As some have already stated, adaptive sampling is not primarily intended to speed up render times.
Adaptive sampling stops sampling areas of the scene which have reached the set noise threshold.

If no part of the scene is below this set threshold then there will be no speed gain. On the contrary, it will be a bit slower than uniform sampling because of the additional noise estimation calculations during sampling.
All it does is to stop sampling converged parts and thus allowing all remaining samples to be distributed to the more difficult - still non converged scene parts.

One advantage is that the final noise is more evenly distributed throughout the scene, helping some denoising algorithms.

Yes it’s a way to prevent unnecessary sampling of pixels with good convergence, but there is a side effect when samples are high: much faster rendering.

5-10x slower with deformation motion blur is not unusual, and that is why I wrote the Embree integration. It’s in master, but not enabled for the builds from blender.org.
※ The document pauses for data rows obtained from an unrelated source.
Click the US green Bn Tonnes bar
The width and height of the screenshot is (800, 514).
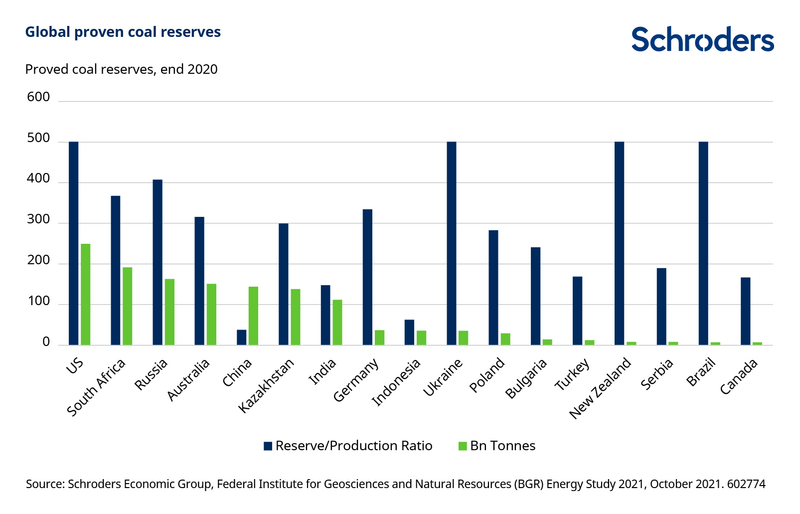pos(86,294)
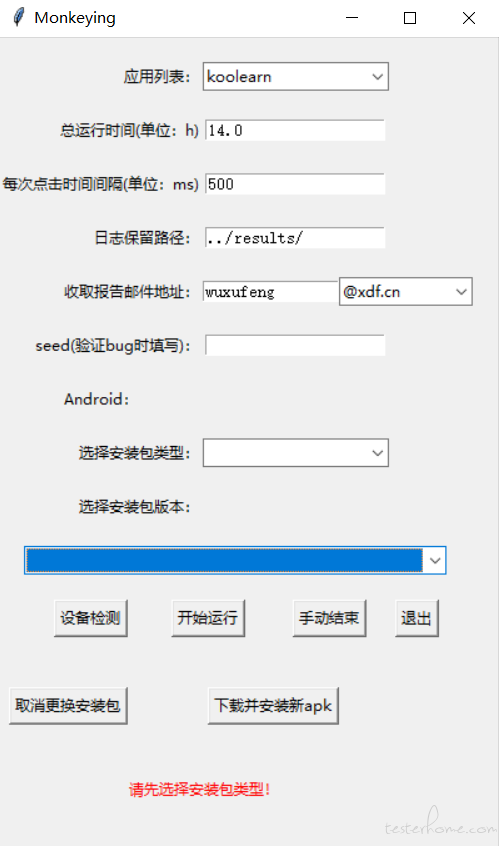Image resolution: width=499 pixels, height=846 pixels.
Task: Expand the highlighted 安装包版本 dropdown arrow
Action: (435, 561)
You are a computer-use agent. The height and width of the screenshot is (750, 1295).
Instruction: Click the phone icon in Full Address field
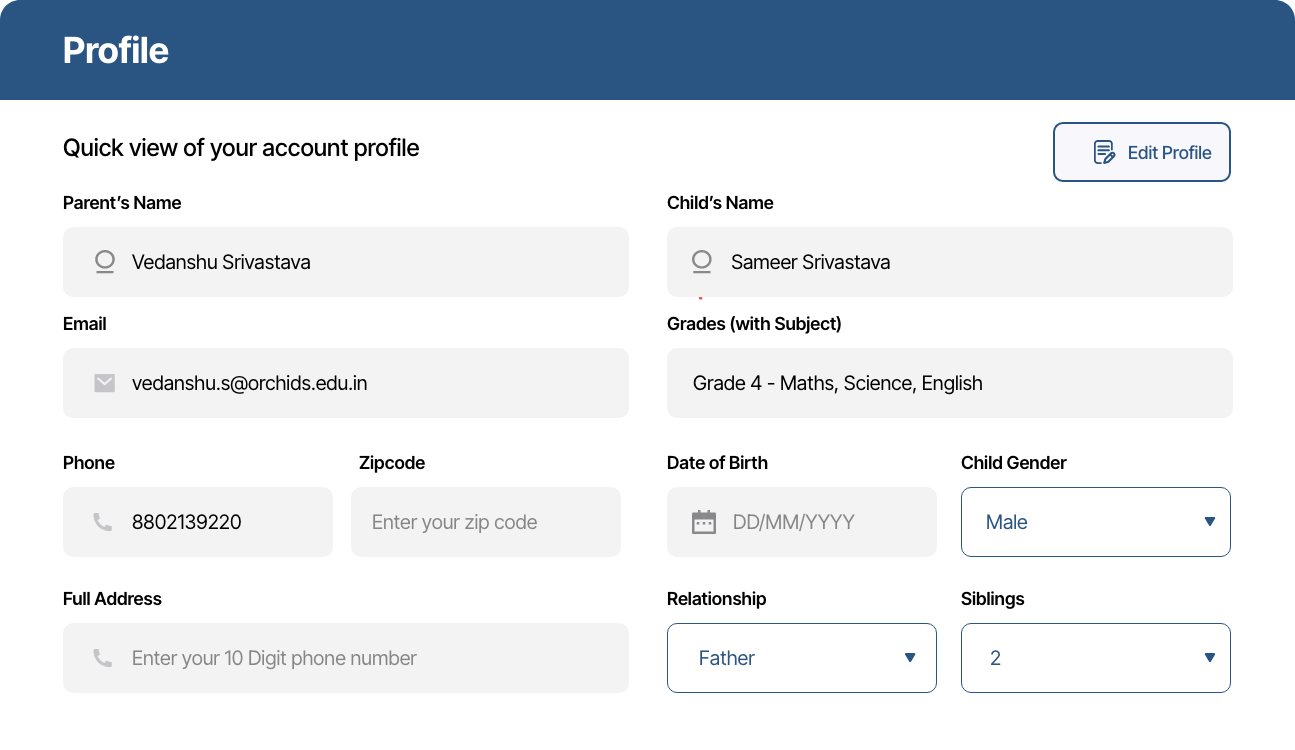tap(102, 658)
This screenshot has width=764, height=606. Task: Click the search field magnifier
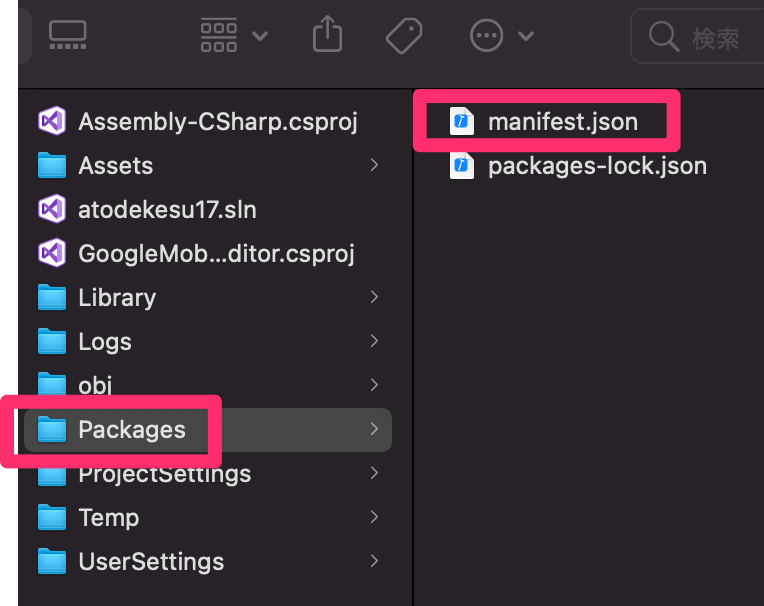[664, 37]

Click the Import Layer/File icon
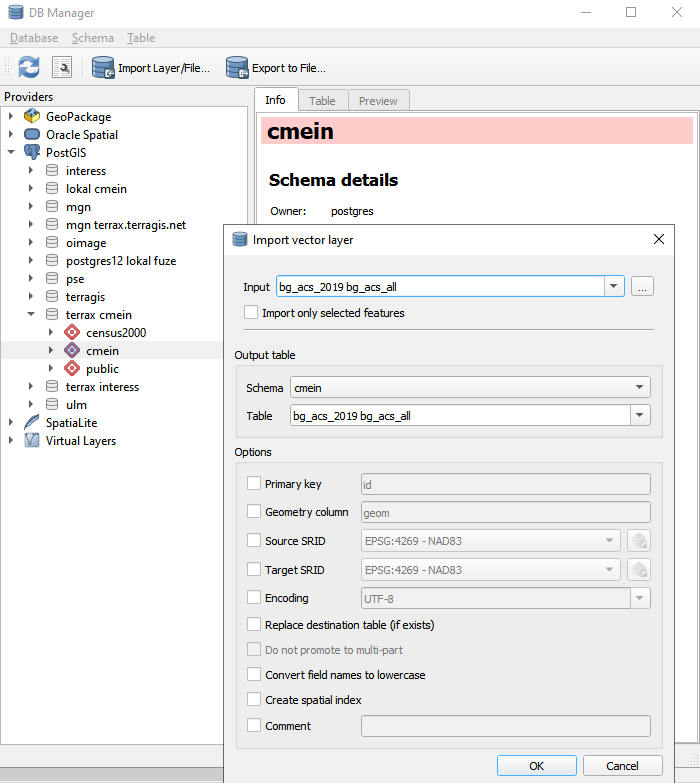(103, 67)
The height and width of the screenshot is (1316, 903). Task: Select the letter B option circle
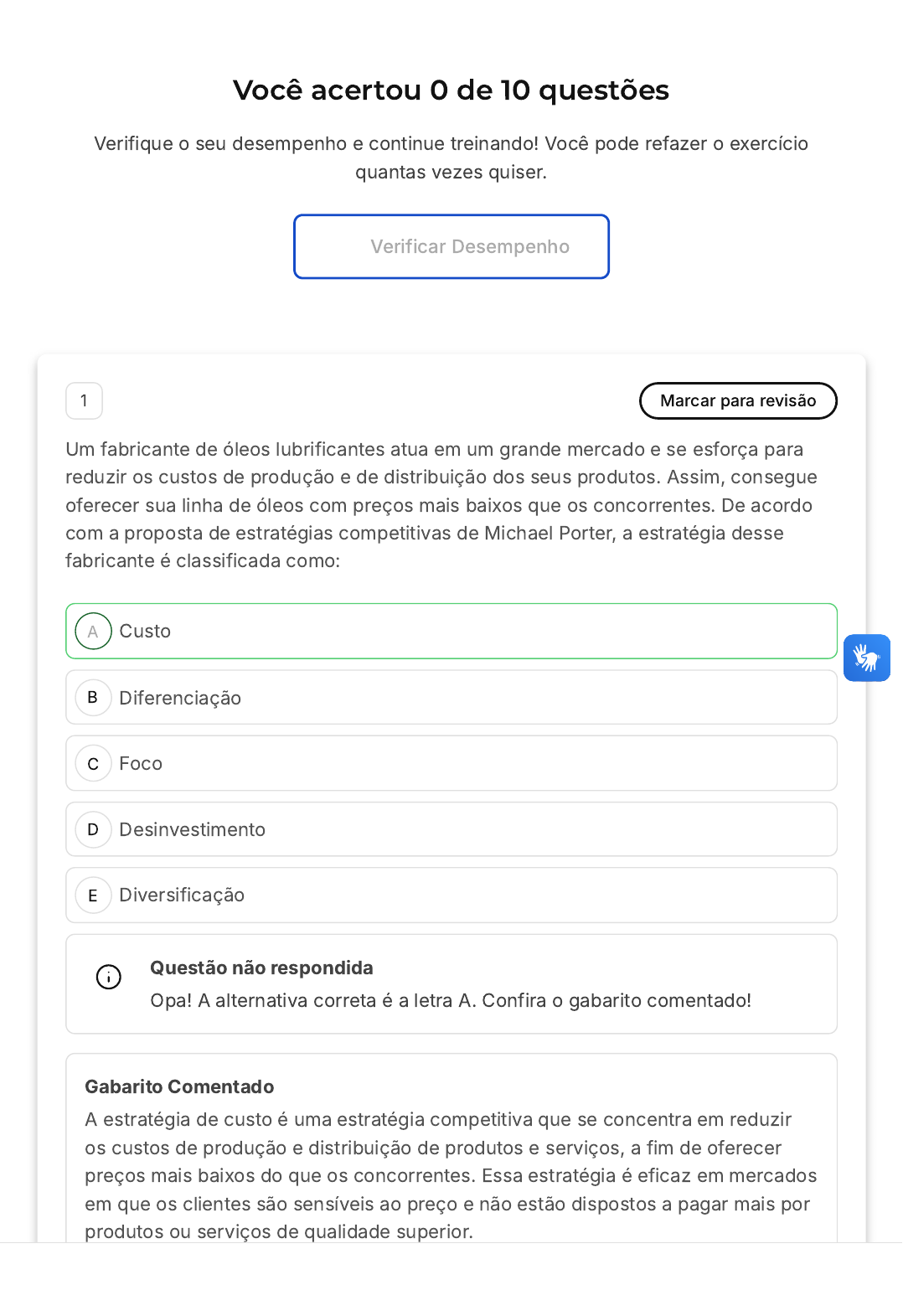tap(93, 698)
You’ll need to either compile it for yourself or find builds with Embree that I’m sure are floating around somewhere (graphicall maybe).
Another option is increasing “BVH Time Steps” in a regular Blender build, but that can come with a significant increase in memory usage.

No. It’s not psychic Cycles, it still will have to find those easy to miss samples with brute force. This patch for adaptive sampling does not change where samples go, it only changes the number of samples.

This CPU+GPU tiling artifact is exactly what I expected and mentioned in the patch tracker. When you go to higher quality settings (lower threshold, more samples), it should eventually disappear.

Tackling this properly will take a little work, since either we’ll have to put a damper on GPU performance by forcing it to render in the same small increments as the CPU does (as opposed to crunching a large number of samples at once) or multi-device setups will need to communicate their capabilities to each other and agree on a common denominator of how many samples to render at a time.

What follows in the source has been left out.